赤ちゃんポストは、匿名、実名にかかわらず、 経済的な理由など様々な事情から親が育てられなくなった新生児を緊急避難的に引き取り、 置き去りや殺害を防ぐのが目的の一つ。慈恵病院は「こうのとりのゆりかご」と呼んでいる。 最短なら約1カ月後に運用が始まる見通しだ。
病院の外壁に「窓口」(縦45センチ、横60センチ)を設け、 内側の個室に体温と同じ36〜37度に温めた保育器を置く。室内に監視カメラを置き、 保育器に新生児が置かれるとブザーが鳴り、24時間態勢で待機している看護師らが保護する。 この個室は新生児相談室という位置づけで、駐車場管理など医療法が認めた「付随業務」として病院側が運営する。

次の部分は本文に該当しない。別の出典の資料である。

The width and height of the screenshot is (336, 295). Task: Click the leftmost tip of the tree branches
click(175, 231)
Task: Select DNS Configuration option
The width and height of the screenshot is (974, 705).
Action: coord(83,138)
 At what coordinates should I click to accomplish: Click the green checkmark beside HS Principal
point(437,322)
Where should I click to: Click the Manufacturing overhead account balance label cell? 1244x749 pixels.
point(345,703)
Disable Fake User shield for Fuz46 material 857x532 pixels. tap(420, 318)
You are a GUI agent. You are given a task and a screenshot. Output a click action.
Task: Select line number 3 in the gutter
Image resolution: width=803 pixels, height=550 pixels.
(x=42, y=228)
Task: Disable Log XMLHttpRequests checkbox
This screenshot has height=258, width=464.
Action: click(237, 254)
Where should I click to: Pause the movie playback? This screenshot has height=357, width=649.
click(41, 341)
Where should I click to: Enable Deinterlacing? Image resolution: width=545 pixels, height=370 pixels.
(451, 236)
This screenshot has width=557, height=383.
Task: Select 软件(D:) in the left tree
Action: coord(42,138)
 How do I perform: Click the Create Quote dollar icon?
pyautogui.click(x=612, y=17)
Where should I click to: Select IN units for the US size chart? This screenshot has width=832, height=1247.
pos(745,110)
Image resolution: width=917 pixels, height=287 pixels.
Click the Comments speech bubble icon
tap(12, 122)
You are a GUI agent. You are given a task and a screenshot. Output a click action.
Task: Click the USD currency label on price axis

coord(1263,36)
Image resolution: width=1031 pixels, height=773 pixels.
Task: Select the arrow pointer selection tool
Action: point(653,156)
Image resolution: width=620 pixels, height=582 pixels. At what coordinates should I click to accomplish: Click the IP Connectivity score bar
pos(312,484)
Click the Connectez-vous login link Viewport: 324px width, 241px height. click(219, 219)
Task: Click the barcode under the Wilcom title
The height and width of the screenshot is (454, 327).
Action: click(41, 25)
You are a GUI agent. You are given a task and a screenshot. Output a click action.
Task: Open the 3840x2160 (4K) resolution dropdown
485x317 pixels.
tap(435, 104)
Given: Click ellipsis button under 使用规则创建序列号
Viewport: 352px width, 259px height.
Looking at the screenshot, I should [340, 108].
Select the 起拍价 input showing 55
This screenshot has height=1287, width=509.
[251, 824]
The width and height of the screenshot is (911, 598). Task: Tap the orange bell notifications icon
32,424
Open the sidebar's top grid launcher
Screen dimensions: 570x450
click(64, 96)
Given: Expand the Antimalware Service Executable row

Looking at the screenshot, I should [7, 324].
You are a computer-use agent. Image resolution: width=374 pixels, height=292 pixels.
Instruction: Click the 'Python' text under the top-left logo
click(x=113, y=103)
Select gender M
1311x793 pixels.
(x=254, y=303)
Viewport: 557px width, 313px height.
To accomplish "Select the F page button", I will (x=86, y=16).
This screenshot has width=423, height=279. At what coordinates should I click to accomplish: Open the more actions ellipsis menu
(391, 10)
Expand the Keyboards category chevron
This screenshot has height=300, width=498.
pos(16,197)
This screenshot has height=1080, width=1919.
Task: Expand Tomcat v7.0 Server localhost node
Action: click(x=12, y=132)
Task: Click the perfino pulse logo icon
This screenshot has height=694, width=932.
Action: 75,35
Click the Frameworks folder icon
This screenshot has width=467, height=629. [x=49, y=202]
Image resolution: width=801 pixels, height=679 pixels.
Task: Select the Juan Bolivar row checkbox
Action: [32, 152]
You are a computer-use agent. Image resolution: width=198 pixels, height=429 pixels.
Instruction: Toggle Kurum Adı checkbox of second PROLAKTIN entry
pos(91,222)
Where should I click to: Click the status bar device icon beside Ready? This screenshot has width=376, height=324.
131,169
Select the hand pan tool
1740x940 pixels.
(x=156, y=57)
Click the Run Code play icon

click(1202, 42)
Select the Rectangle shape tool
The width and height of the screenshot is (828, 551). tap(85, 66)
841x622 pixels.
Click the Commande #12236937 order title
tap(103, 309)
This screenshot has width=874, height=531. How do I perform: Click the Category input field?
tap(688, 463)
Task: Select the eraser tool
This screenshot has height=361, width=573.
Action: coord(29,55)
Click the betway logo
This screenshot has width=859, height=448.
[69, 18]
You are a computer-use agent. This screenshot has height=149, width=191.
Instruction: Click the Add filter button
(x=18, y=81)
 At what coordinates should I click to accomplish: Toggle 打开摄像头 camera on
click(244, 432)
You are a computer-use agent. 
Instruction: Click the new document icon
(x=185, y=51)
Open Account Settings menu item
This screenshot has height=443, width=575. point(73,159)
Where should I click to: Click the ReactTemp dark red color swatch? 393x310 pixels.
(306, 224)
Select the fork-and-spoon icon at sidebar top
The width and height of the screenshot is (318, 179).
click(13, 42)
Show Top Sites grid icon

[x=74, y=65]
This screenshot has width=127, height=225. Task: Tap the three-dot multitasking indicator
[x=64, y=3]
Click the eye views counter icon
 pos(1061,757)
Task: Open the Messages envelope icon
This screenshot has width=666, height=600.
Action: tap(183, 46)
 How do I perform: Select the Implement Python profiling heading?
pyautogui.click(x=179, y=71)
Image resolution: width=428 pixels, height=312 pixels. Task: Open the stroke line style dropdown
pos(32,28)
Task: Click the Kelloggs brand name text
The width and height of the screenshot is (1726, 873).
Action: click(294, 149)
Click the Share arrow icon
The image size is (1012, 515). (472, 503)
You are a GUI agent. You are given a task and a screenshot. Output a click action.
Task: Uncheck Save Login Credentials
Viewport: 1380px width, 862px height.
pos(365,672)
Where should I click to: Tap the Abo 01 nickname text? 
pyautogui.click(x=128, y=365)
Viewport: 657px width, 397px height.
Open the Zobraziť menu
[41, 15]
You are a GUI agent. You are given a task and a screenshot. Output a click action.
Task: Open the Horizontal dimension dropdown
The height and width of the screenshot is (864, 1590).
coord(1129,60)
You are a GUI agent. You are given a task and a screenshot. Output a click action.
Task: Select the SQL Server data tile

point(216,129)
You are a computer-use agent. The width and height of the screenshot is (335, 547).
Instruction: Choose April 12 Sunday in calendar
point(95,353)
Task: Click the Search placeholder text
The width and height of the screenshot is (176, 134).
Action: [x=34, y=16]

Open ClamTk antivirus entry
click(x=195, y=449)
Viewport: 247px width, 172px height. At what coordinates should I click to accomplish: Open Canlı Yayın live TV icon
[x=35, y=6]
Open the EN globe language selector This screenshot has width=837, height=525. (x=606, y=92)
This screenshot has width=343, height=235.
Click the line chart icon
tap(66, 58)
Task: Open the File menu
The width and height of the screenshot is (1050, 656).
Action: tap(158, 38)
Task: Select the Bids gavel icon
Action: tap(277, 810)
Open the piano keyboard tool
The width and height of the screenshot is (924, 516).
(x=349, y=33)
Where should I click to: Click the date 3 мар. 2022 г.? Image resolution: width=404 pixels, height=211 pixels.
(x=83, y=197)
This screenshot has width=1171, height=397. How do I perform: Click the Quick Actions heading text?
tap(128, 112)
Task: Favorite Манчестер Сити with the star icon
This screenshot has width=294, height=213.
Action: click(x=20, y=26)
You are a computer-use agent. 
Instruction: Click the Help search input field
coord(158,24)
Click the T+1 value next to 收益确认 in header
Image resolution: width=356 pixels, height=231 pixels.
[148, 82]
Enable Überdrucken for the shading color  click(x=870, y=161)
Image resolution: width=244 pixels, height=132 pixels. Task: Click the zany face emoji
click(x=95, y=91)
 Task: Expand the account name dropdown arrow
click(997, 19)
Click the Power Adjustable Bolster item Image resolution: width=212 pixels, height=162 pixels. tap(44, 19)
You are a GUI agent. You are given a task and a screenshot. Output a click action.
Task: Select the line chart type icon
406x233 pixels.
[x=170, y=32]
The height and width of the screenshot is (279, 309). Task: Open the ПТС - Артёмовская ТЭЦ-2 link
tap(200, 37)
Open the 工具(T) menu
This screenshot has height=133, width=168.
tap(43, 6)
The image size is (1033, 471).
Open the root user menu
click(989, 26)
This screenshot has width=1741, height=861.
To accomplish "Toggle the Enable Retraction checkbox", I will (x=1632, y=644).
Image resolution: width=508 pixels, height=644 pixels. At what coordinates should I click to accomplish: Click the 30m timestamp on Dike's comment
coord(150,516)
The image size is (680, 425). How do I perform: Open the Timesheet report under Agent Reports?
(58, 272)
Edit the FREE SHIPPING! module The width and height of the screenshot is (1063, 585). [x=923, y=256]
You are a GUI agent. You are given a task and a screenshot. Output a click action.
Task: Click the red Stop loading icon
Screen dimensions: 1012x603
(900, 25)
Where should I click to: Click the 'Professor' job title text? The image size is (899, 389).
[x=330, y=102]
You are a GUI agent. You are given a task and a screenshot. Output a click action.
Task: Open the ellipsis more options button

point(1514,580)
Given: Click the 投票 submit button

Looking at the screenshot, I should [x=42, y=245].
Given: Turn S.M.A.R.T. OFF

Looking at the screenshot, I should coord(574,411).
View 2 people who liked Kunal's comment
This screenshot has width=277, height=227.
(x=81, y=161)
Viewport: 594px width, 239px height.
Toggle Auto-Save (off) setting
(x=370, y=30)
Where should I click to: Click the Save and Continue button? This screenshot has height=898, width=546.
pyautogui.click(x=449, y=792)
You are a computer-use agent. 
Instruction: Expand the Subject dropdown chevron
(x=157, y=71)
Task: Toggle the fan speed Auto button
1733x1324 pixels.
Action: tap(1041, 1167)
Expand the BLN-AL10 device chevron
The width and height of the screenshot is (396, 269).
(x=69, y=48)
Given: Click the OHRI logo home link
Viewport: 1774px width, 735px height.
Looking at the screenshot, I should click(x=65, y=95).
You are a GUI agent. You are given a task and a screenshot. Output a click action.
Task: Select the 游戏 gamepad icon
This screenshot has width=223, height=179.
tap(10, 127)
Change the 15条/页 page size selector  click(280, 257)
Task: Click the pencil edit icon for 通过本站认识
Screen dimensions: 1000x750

ただ、匿名で預けられれば育児放棄の助長や、 自らの出自を知るといった子どもの権利を侵すなどの指摘もある。このため、 病院の玄関やポスト脇には公的相談窓口の連絡先を明示し、ポスト内に「相談して下さい」 とのメッセージなどを記した手紙も置く。相談があれば悩みを聞き、子どもを手放すことを思いとどまるよう促す。
実名を名乗れば、戸籍上は実子として養親が迎える特別養子縁組制度があることも伝える。 「今は育てられないが後で引き取りたい」という場合は、 児童相談所を通じていったん乳児院に預けるなどの方法を紹介する。
相談もなく置かれた場合、病院側は通常の保護責任者遺棄事件と同様に県警や児童相談所に連絡する。 児童福祉法に従い、新生児は「棄児(きじ)」として乳児院に預けられる。その後も親が名乗り出なければ、市長が命名し、 戸籍を定める。
ポストの設置について厚労省は「違法性はない」としているが、 預けた側の保護責任者遺棄などの容疑については、熊本県警が「ケースに応じ必要な捜査をする」との考えを表明している。
病院側は、許可を受けて病棟の改築工事に入る。工期は3週間から1カ月程度という。
同病院の蓮田太二(はすだ・たいじ)理事長らは04年5月、 すでに同様のポストが普及していたドイツのキリスト教系病院などを視察。日本国内で新生児を置き去りにしたり、 トイレに産み落としたりする事件が絶えないことから昨年12月、医療法に基づき、 市保健所に施設変更の申請を出していた。
市は、国内初の事例で「一地方自治体だけでは判断できない」と、幸山政史市長が2月、 厚労省に関係法令との整合性について照会。病院への立ち入り調査などでも問題がなかったため、最終調整を進めていた。